Since last Thanksgiving, the cost of hatching, growing and slaughtering turkey has dropped sharply. At the same time, the wholesale price of the bird -- the price at which producers sell to supermarkets -- has been increasing. But that doesn't translate into higher prices at the supermarket.

Let's talk turkey. Wholesale turkey prices bear scant relationship to the production costs associated with the bird, poultry executives say. In some years, producers have to sell their flocks for less than it costs to grow them because of lagging demand for the birds.

"What it costs to produce a turkey does not necessarily reflect trends in retail value," said Lew Walts, executive vice president of the National Turkey Federation. "We have no government programs, like other areas of agriculture. We have to slug it out in the marketplace."

But when it comes to turkey, the laws of the marketplace extend only so far. Retailers throw the whole game awry by engaging in what's known in the industry as "loss-leading." In essence, these grocers lose money on every turkey they sell, hoping to make up the loss by selling cranberries, pumpkin pie and all the trimmings.

Because of this marketing technique, Americans will probably pay about the same price to buy their Thanksgiving turkeys this year as they did last holiday, industry executives say. In the Washington area, prices for most frozen and fresh turkeys at supermarkets range from as low as 79 cents per pound to $1.09 per pound, according to advertising placed by local chains.

"Its just really tough to predict prices on the retail level," said Richard Moyers, an official with the Virginia Poultry Association. He said that turkeys are used so often as a loss-leader, the predictions based on supply and demand really don't work out.

"I really don't know why they do it, because Thanksgiving is a turkey-eating day," said Walts. "They are willing to take a loss on the turkeys to bring customers into the stores." He said that in some areas of the country, stores are even discounting turkeys down to 59 cents a pound if customers agree to buy a certain amount of other groceries in their trip to the store.

With the wholesale price of these birds at about 92 to 94 cents-per-pound -- up from about 79 cents last year, according to Department of Agriculture figures -- retailers are taking a financial drubbing for their marketing gimmicks.

"I don't think there's anyone making any money on the price of turkey," said Ernie Moore, local spokesman for Safeway.

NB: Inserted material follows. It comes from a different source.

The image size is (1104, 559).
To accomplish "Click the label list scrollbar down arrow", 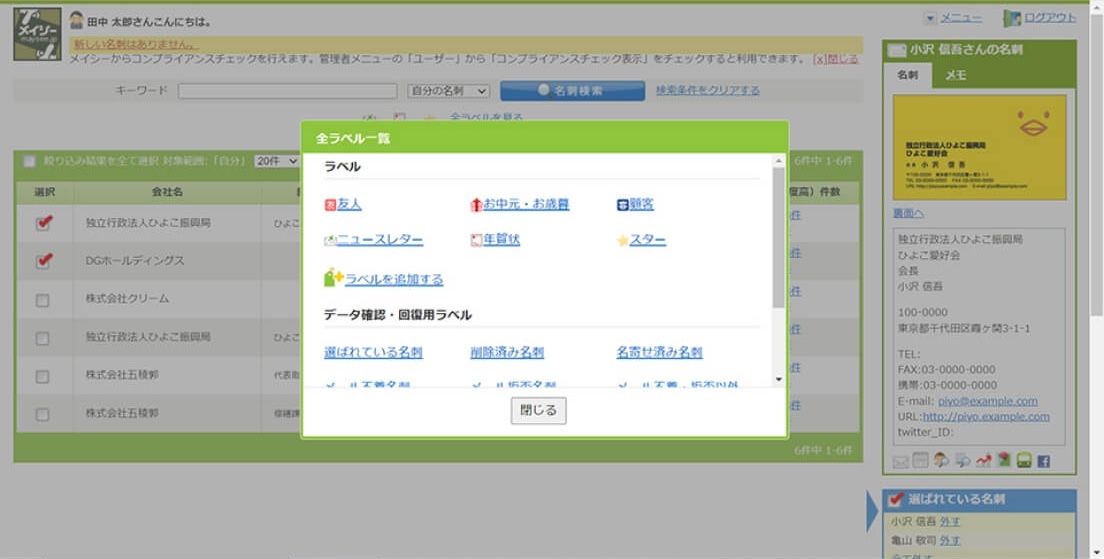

But while the retailers make their Thanksgiving profits on goods besides turkeys, turkey producers will be giving special thanks tomorrow for an unusually strong year. After two years of sagging profits in 1982 and 1983, the turkey industry expects a second consecutive banner year in 1985 because the turkey harvest is up and the cost of growing gobblers is down, thanks to lower grain prices.

Profit figures are not available for the entire industry, but Walts said producers enjoyed a $2.25 billion gross dollar volume in 1984, a figure he said should increase this year because of increased production of turkeys. More than 180 million turkeys are expected to be produced this year, a 5 percent increase from 171 million last year, according to Agriculture figures.

If tampering with the law of supply and demand is not enough, turkeys are being used for another slight of hand. Part of the reason demand is rising, producers say, is that companies are increasingly cutting up their turkeys and putting the pieces into other products, such as bologna or hotdogs.

"You take turkey, and with seasoning, you can duplicate just about any flavor you want," said Taylor Grizzard, an official with Wampler-Longacre Inc., a producer in Rockingham County, Va. He acknowledged that companies stick to the basics during holiday time: "It'll be a long time before people go away from the thought of having a whole bird gracing the table at Thanksgiving."